What they took in had to come out, they took a couple of canoes and their tents and lots of ground cover always handy. They took basic food with them and they had to catch what they ate. They ate fish, crayfish a wallaby, rabbits etc, none lost weight only one teacher complained she had put weight on but said she would go again anytime. It was never done again insurance spoiled it It was a shame as the boys still use what they learnt that holiday still today.
Maybe this sort of camping should be brought back for kids instead of taking them to the snow like the school down here did last year.January 27, 2012 at 7:30 am #490390owlbrudderMember
Robyne post=336814 wrote: If the world without oil comes true we need to look around our homes now and see what we will be without.
The number of products derived from fossil oil is staggering. All the plastics we take for granted come from oil (although there are some these days made from cellolose and starch, they are not common). Many agricultural products, like fertilisers and pesticides, come from oil.

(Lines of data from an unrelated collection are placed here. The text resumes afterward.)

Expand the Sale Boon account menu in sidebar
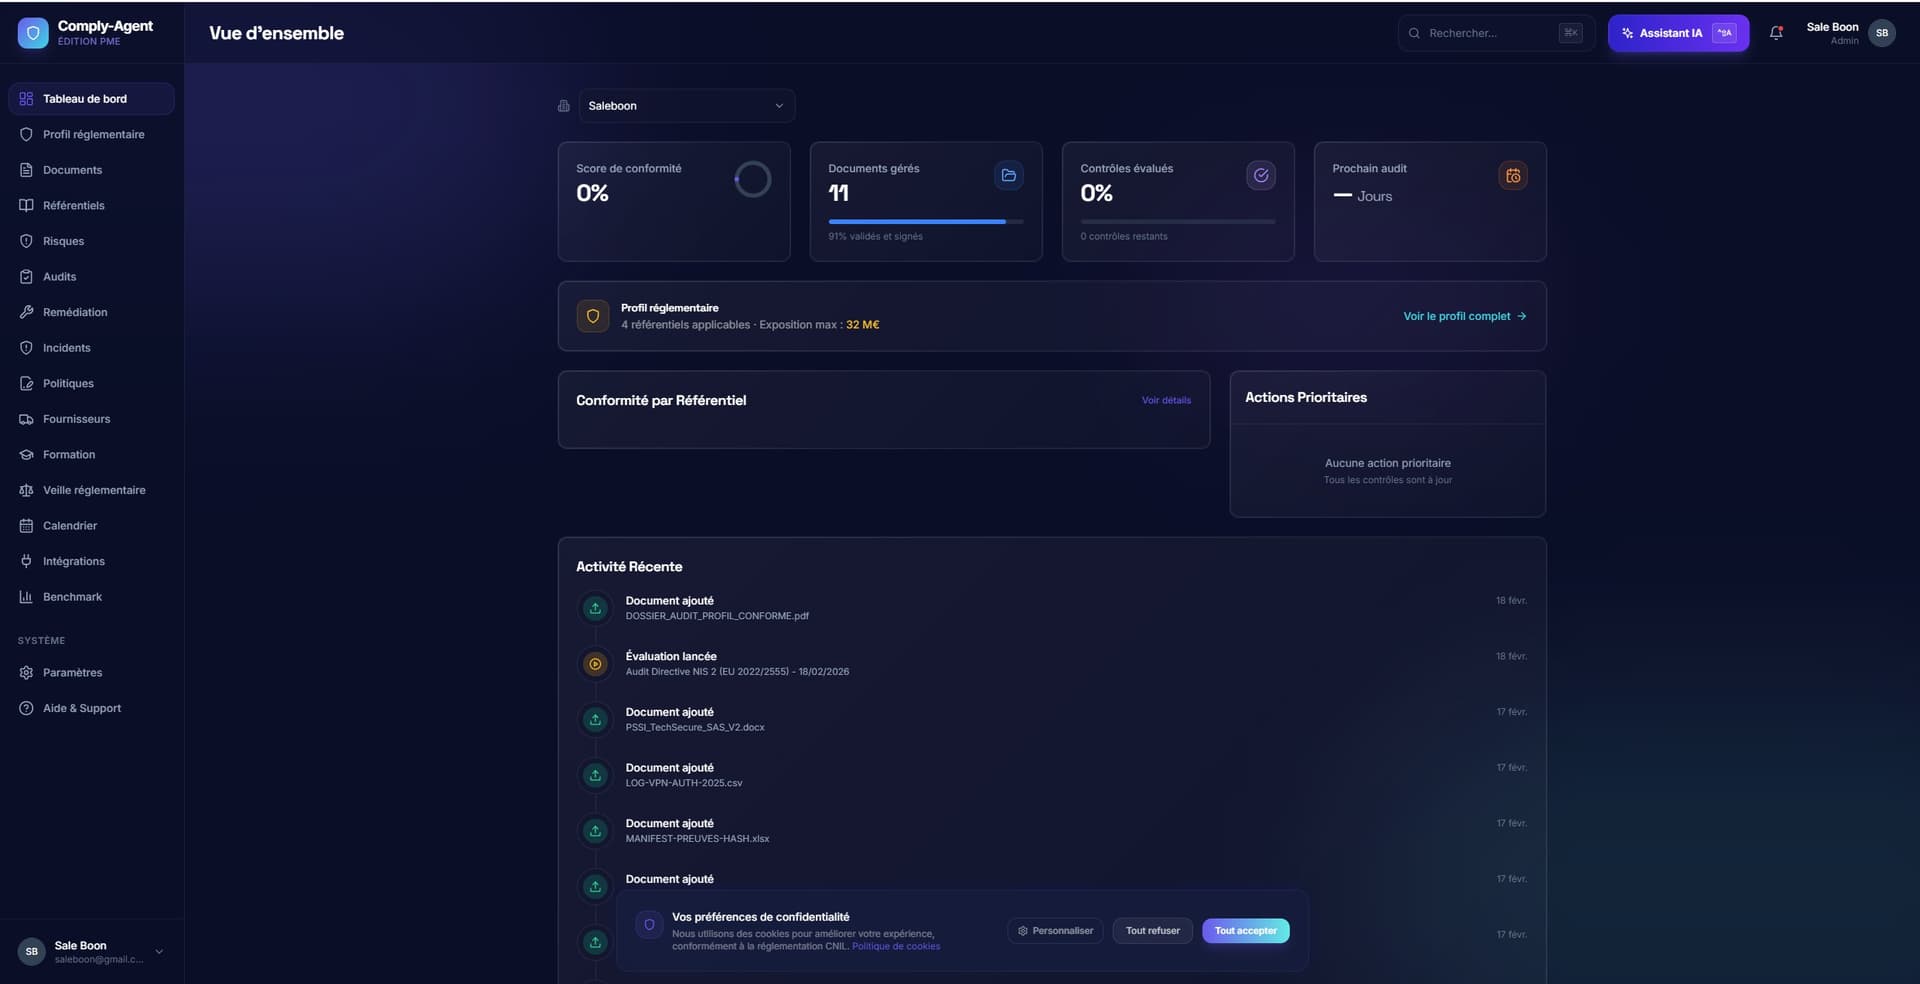Image resolution: width=1920 pixels, height=984 pixels. (159, 952)
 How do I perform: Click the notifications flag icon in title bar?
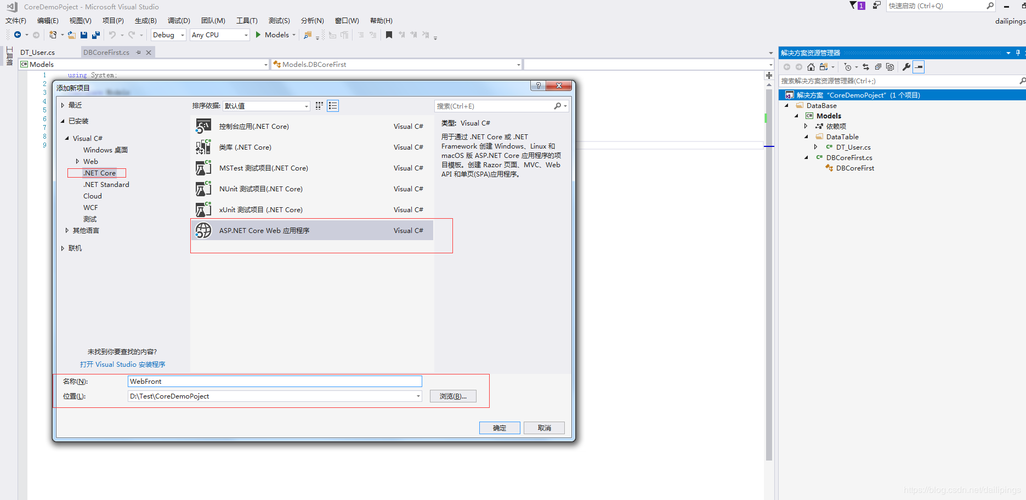[853, 5]
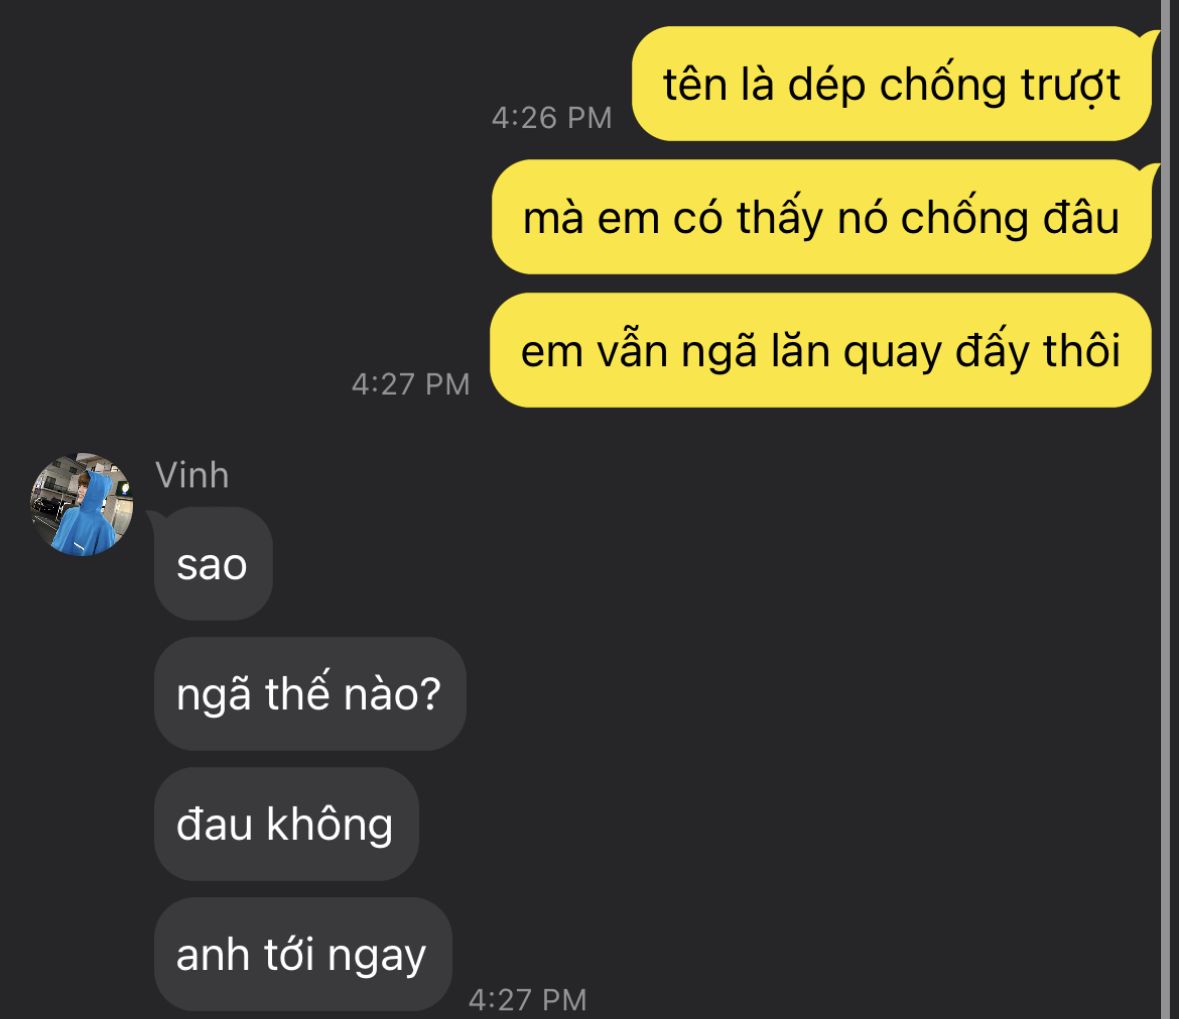The image size is (1179, 1019).
Task: Click the 4:27 PM timestamp beside "anh tới ngay"
Action: click(527, 1000)
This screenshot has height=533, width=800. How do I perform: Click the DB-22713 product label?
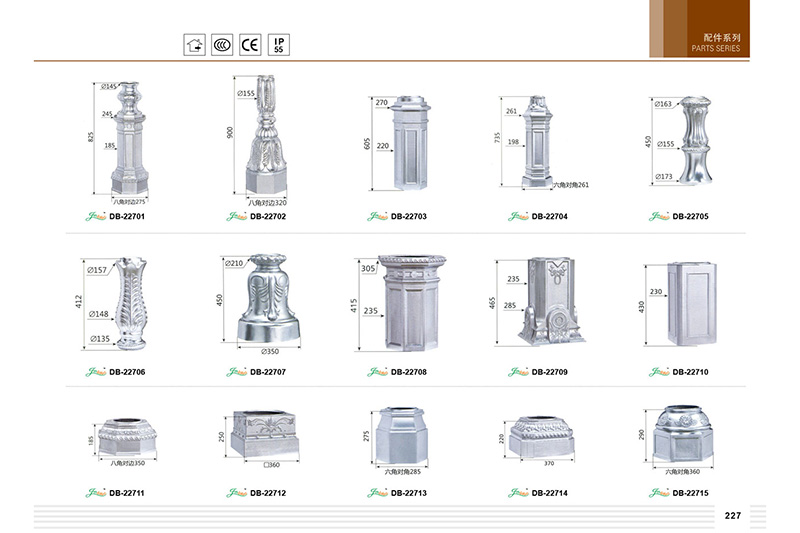tap(409, 492)
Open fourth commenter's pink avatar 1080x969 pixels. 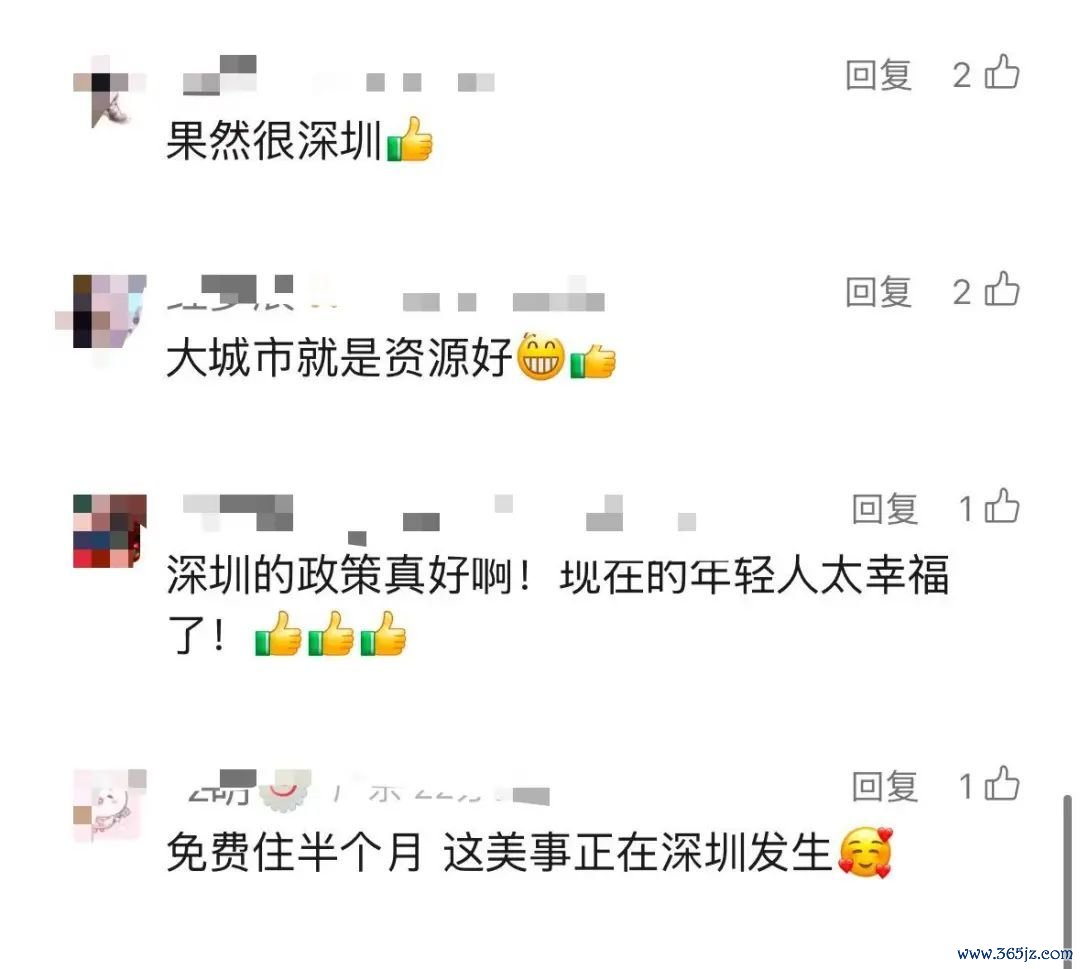coord(110,806)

Aspirin tablets come from oil. Paints, dyes, fibreglass, adhesives, fabrics – the list is endless. Our civilisation is utterly dependent upon crude oil. Even the fibre-optic cables being laid for the National Broadband Network started their lives millions of years ago.
Robyne post=336814 wrote: Medicines is my main concern
And prosthetics, like my spectacles and other people’s contact lenses, all reliant on plastics. No doubt, the old skill of grinding crystal lenses for spectacles would be revived, but they would be heavy and hellishly expensive.
Robyne post=336814 wrote: It was never done again insurance spoiled it
Isn’t that typical? How are people supposed to acquire useful skills, when the nanny state and the insurance companies are afraid of someone stubbing their toe? I don’t think you can even get around it by having participants sign declarations that they waive all claims for liability against the organisers. Sometimes I despair for the survival of our species.